§ What the task requires
Take the records below from their first line to the line with "Open the About the journal dropdown", and restate those lines word for word.

§ Provided data
......

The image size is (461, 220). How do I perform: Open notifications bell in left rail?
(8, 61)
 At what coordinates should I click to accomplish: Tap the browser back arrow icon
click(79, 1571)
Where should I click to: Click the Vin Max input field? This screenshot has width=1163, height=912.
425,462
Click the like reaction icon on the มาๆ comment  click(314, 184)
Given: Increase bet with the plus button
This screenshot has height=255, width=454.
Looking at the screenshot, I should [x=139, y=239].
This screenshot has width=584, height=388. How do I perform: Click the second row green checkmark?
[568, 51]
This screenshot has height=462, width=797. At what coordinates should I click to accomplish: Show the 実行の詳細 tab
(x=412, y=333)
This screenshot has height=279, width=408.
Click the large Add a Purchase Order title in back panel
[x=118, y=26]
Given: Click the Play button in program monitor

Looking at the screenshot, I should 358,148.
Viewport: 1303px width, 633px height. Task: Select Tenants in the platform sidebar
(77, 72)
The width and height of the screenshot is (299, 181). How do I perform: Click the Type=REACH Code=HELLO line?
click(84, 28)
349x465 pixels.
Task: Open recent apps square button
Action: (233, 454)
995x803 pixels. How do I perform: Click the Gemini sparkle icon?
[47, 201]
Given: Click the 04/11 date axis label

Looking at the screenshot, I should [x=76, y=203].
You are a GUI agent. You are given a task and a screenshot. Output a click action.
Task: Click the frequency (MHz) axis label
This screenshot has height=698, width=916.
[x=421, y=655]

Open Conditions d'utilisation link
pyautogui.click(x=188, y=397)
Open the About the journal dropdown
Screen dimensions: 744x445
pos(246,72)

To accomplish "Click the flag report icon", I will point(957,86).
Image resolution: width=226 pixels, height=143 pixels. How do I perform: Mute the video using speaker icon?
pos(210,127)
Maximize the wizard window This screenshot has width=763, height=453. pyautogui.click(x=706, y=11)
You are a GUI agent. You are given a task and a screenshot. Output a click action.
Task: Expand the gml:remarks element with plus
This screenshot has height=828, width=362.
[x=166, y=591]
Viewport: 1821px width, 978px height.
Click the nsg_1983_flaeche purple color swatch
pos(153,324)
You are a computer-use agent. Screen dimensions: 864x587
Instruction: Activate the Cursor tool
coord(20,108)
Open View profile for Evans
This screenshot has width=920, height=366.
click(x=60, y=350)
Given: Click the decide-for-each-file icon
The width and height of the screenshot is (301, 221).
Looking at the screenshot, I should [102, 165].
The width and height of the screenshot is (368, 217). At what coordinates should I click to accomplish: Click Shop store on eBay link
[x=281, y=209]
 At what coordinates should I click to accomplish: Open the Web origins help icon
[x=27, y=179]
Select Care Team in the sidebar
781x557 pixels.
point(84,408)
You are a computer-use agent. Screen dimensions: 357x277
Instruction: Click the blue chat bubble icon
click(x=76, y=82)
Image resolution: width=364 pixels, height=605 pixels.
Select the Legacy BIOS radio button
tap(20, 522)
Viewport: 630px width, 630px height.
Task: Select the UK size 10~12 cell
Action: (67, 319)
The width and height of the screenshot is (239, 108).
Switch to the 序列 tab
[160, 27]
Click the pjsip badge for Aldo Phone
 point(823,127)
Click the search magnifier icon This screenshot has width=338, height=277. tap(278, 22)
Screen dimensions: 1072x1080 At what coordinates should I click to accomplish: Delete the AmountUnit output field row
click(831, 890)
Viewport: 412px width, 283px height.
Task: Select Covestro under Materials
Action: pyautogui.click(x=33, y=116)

......

§ Written response
The image size is (461, 220). How do I perform: Open notifications bell in left rail?
(8, 61)
 At what coordinates should I click to accomplish: Tap the browser back arrow icon
click(79, 1571)
Where should I click to: Click the Vin Max input field? This screenshot has width=1163, height=912.
425,462
Click the like reaction icon on the มาๆ comment  click(314, 184)
Given: Increase bet with the plus button
This screenshot has height=255, width=454.
Looking at the screenshot, I should [x=139, y=239].
This screenshot has width=584, height=388. How do I perform: Click the second row green checkmark?
[568, 51]
This screenshot has height=462, width=797. At what coordinates should I click to accomplish: Show the 実行の詳細 tab
(x=412, y=333)
This screenshot has height=279, width=408.
Click the large Add a Purchase Order title in back panel
[x=118, y=26]
Given: Click the Play button in program monitor

Looking at the screenshot, I should 358,148.
Viewport: 1303px width, 633px height. Task: Select Tenants in the platform sidebar
(77, 72)
The width and height of the screenshot is (299, 181). How do I perform: Click the Type=REACH Code=HELLO line?
click(84, 28)
349x465 pixels.
Task: Open recent apps square button
Action: (233, 454)
995x803 pixels. How do I perform: Click the Gemini sparkle icon?
[47, 201]
Given: Click the 04/11 date axis label

Looking at the screenshot, I should [x=76, y=203].
You are a GUI agent. You are given a task and a screenshot. Output a click action.
Task: Click the frequency (MHz) axis label
This screenshot has height=698, width=916.
[x=421, y=655]

Open Conditions d'utilisation link
pyautogui.click(x=188, y=397)
Open the About the journal dropdown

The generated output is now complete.